I recall Imperial rather predictably screening Body which I watched amidst an all-male audience, but that same theatre also rather unbelievably screened the Eisenstein classic Battleship Potemkin.

In fact if I were to make up a completely random list of English movie memories from the 1980s and 1990s it would go like this: Plaza — Star Wars and all its sequels; John Travolta in the unforgettable Saturday Night Fever; the outrageous though hilarious politically incorrect depiction of disability in Something About Mary.
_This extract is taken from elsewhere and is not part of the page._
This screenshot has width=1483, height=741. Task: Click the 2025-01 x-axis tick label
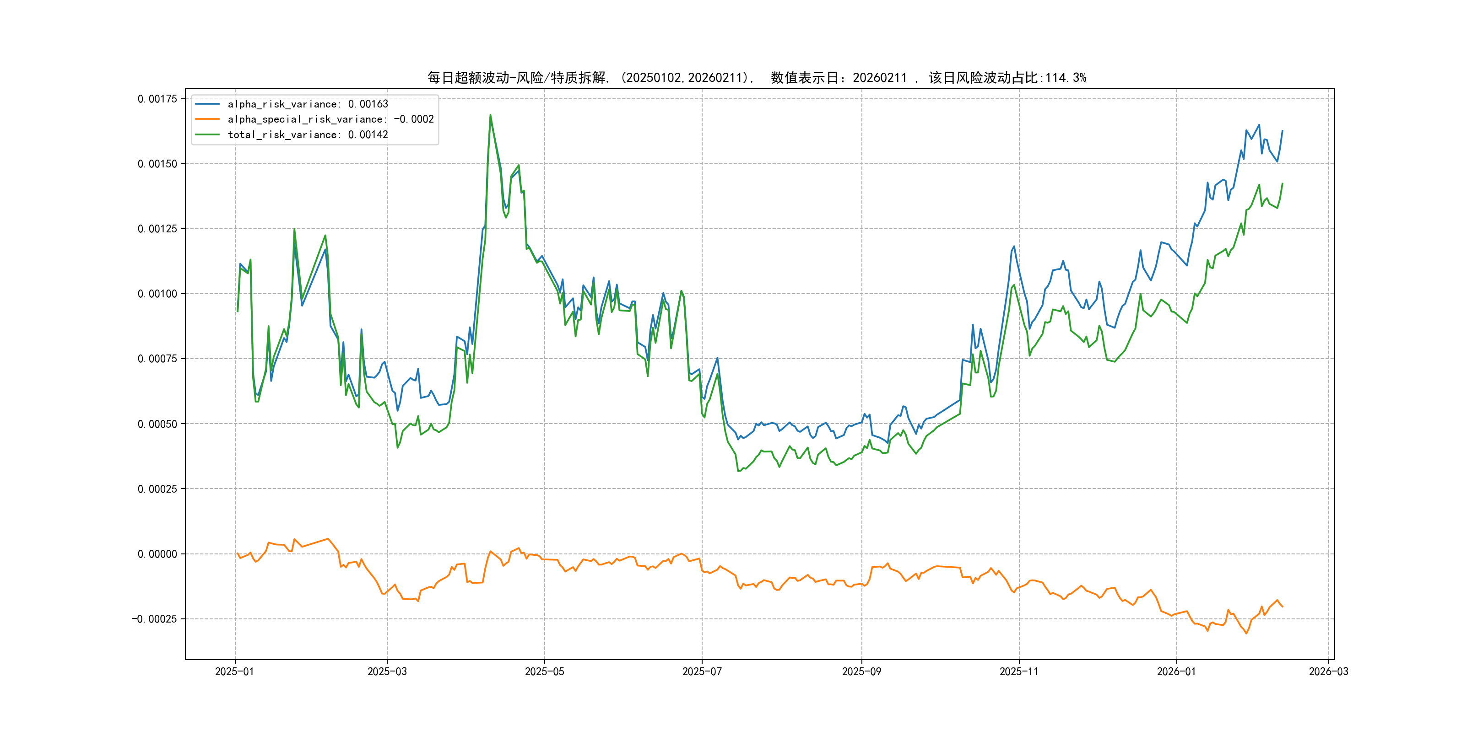tap(234, 671)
Blu Diamond — the audience on its feet and dancing to the music of Abba: The Movie; Peter O’Toole playing a version of his real self as an alcoholic star of yesteryear in My Favourite Year; meeting my English professor at a screening of Into the Night and him remarking, about Jeff Goldblum, how Indian his features were.

Symphony — a colourised 70 MM print of Gone with the Wind; rolling in the aisles, my hostel mates and I, during a night show of the Mel Brooks comedy History of the World Part II.

Galaxy — two entirely different sci-fi movies Robo Cop and Blade Runner; the seemingly impossible pair of Marilyn Monroe and Laurence Olivier gelling smoothly in The Prince and the Showgirl. And so on…

But let me not bother you with my memories. You must have some of your own — memories that radiate like a wagon wheel from the site of every departed single-screen cinema in the heart of Bangalore Cantonment.